-- TASK TO COMPLETE --
Exclude pictures; retype the lines below from the line containing "Where should I" through the end of the records, both ends kept.

-- Screenshot grounding data --
##########

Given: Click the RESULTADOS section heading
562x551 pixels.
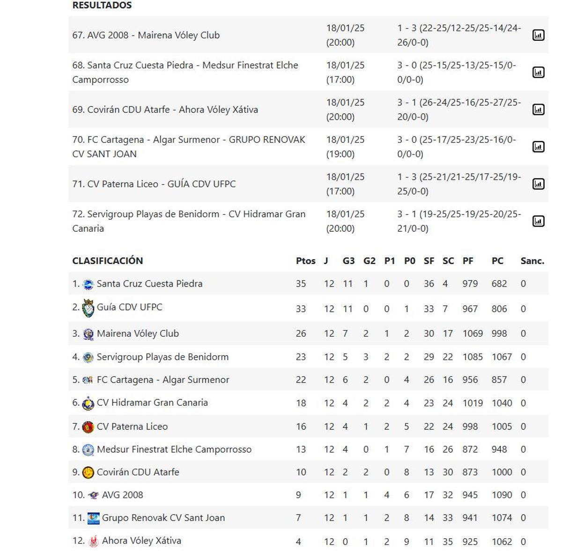Looking at the screenshot, I should (101, 5).
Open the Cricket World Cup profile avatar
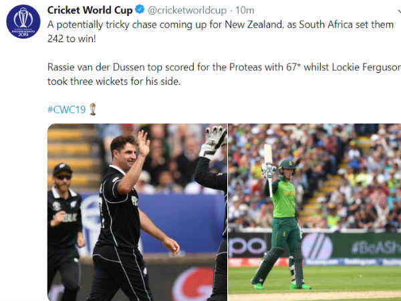 23,22
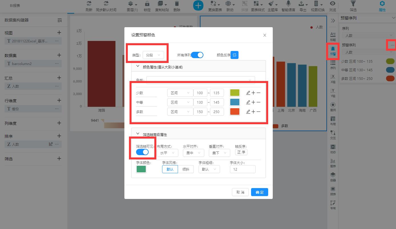Click the cancel (取消) button
396x229 pixels.
pos(240,192)
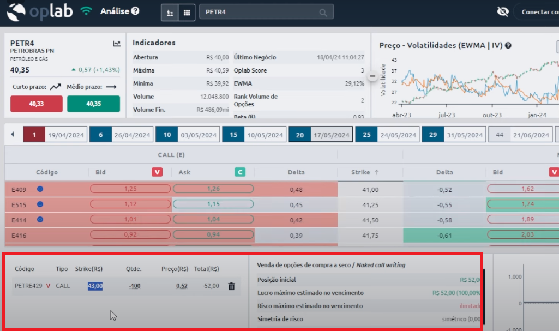
Task: Delete the PETRE429 position with the trash icon
Action: tap(231, 286)
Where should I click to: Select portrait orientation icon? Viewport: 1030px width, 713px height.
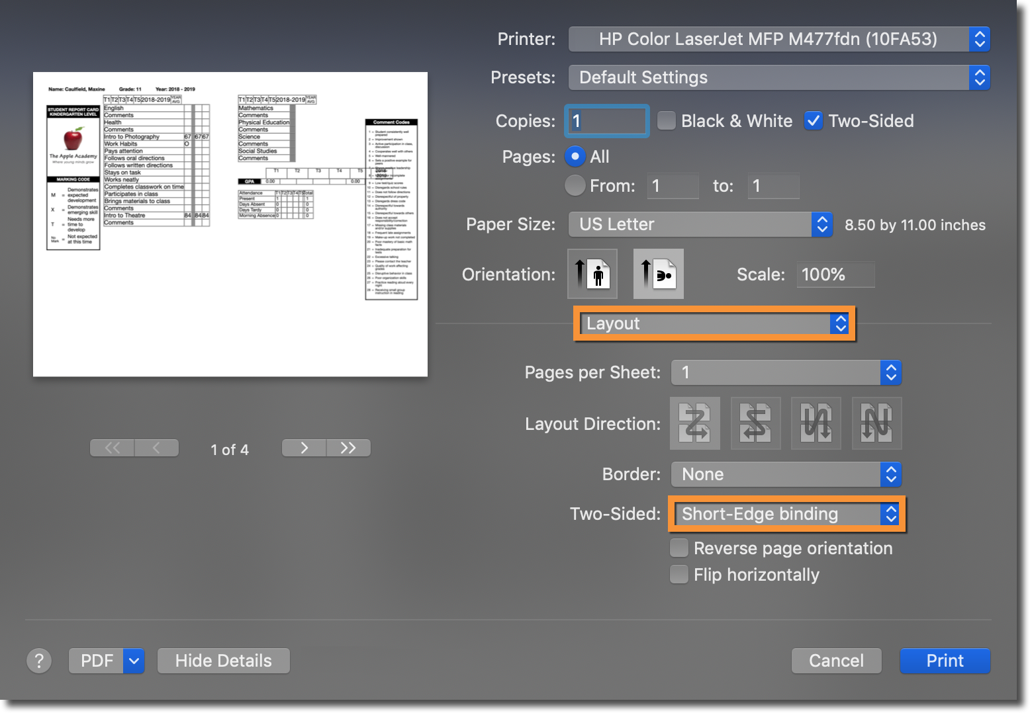click(x=592, y=274)
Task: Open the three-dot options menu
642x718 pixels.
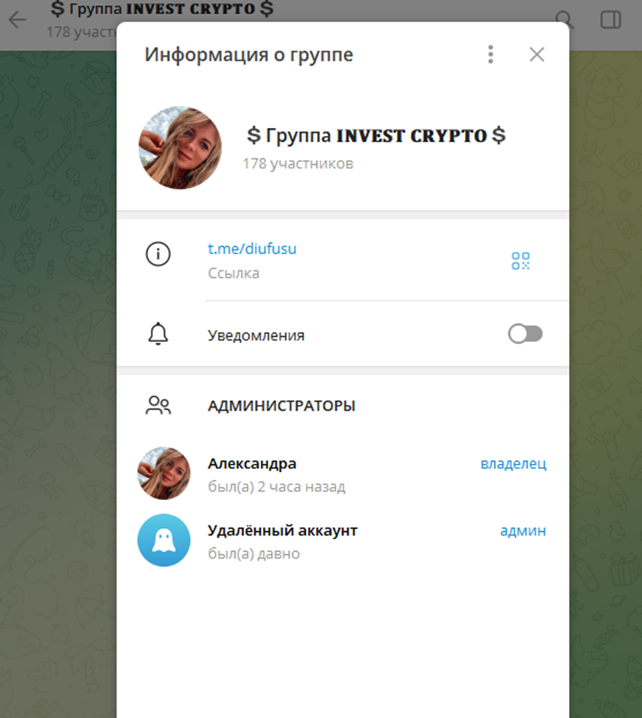Action: [x=490, y=54]
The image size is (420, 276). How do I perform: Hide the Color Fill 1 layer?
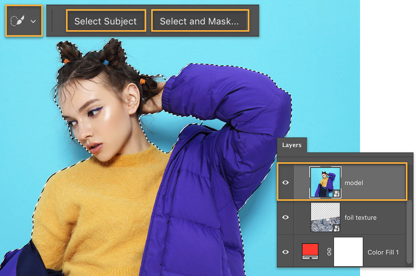284,252
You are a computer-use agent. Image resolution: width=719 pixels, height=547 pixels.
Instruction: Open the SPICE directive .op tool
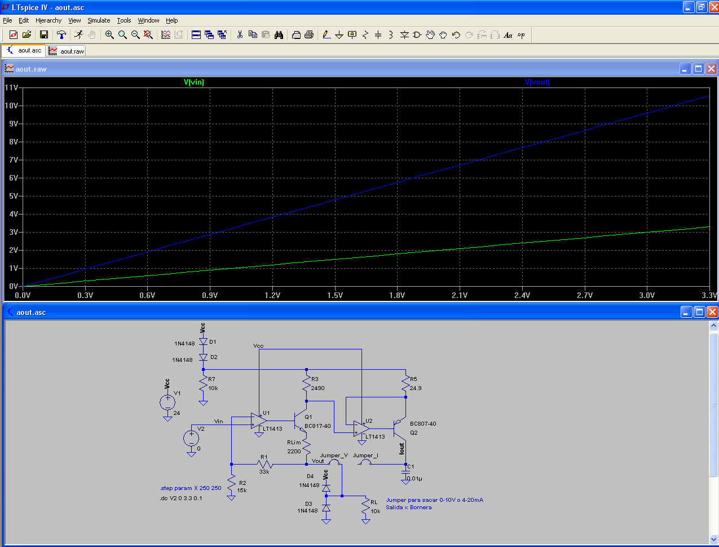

##########

-- OUTPUT OF THE EXERCISE --
Where should I click to: Select portrait orientation icon? Viewport: 1030px width, 713px height.
click(x=592, y=274)
Task: Open the three-dot options menu
642x718 pixels.
Action: [x=490, y=54]
The image size is (420, 276). How do I perform: Hide the Color Fill 1 layer?
284,252
You are a computer-use agent. Image resolution: width=719 pixels, height=547 pixels.
Instruction: Open the SPICE directive .op tool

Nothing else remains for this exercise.